If an IDEA key is specified in the Option/Connections... dialogue, it will be is used to encrypt sound transmitted to that host with the International Data Encryption Algorithm (IDEA). In order to decrypt sound encoded with IDEA, the connection on the receiving machine specify an identical IDEA key. The IDEA key phrase can be as long as 255 characters. The actual IDEA key is created by applying the MD5 algorithm to the given key phrase to create the 128 bit IDEA key.

IDEA encryption is substantially faster and generally considered to be much more secure than DES encryption. However, IDEA is newer, has not been formally adopted by governments, and is patented, restricting its commercial use. If your CPU is fast enough, you can enable any combination of IDEA, DES, and key file encryption.
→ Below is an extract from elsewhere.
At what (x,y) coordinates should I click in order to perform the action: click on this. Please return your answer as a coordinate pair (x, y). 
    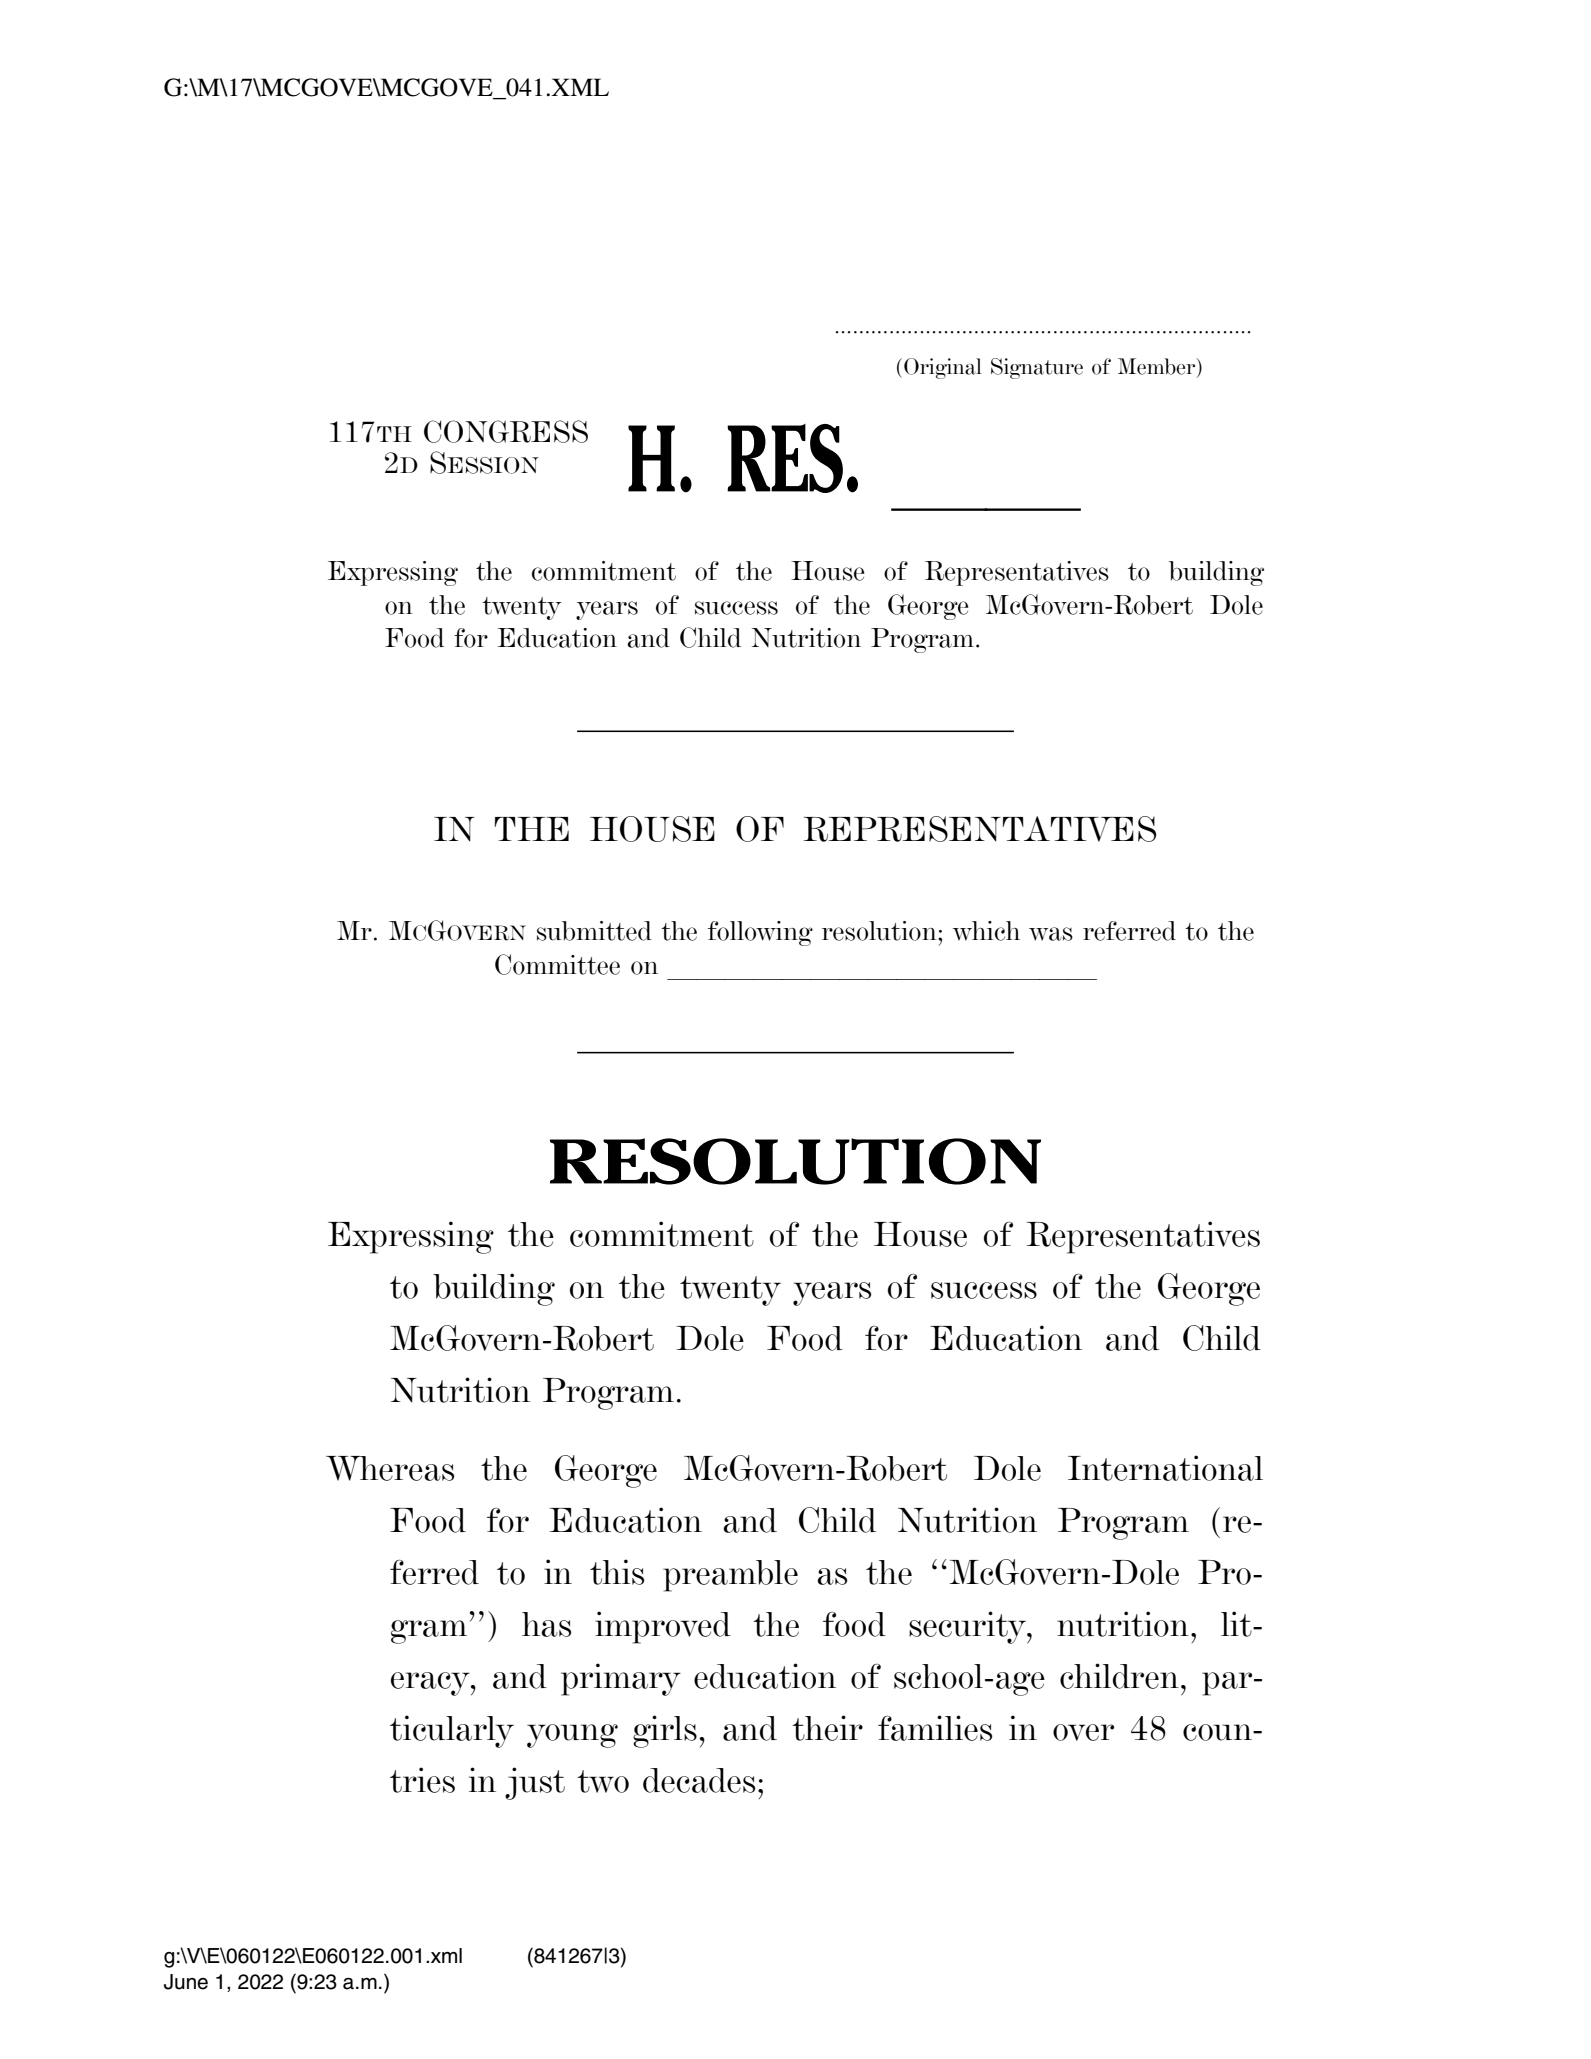
    Looking at the image, I should click on (617, 1572).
But since PGP uses IDEA to transmit message bodies, if you rely on PGP to exchange keys with other parties, the fundamental security of your voice link rests upon IDEA alone.

Cipher block chaining is used within each sound packet, but not from packet to packet. If that were done, loss of a single packet would render the entire rest of the conversation unintelligible.

Speak Freely will continue to correctly receive unencrypted sound from a given host even if an IDEA key is specified for the connection.

The IDEA encryption algorithm is patented and may not be used commercially without a license; see "Patent issues" for further details.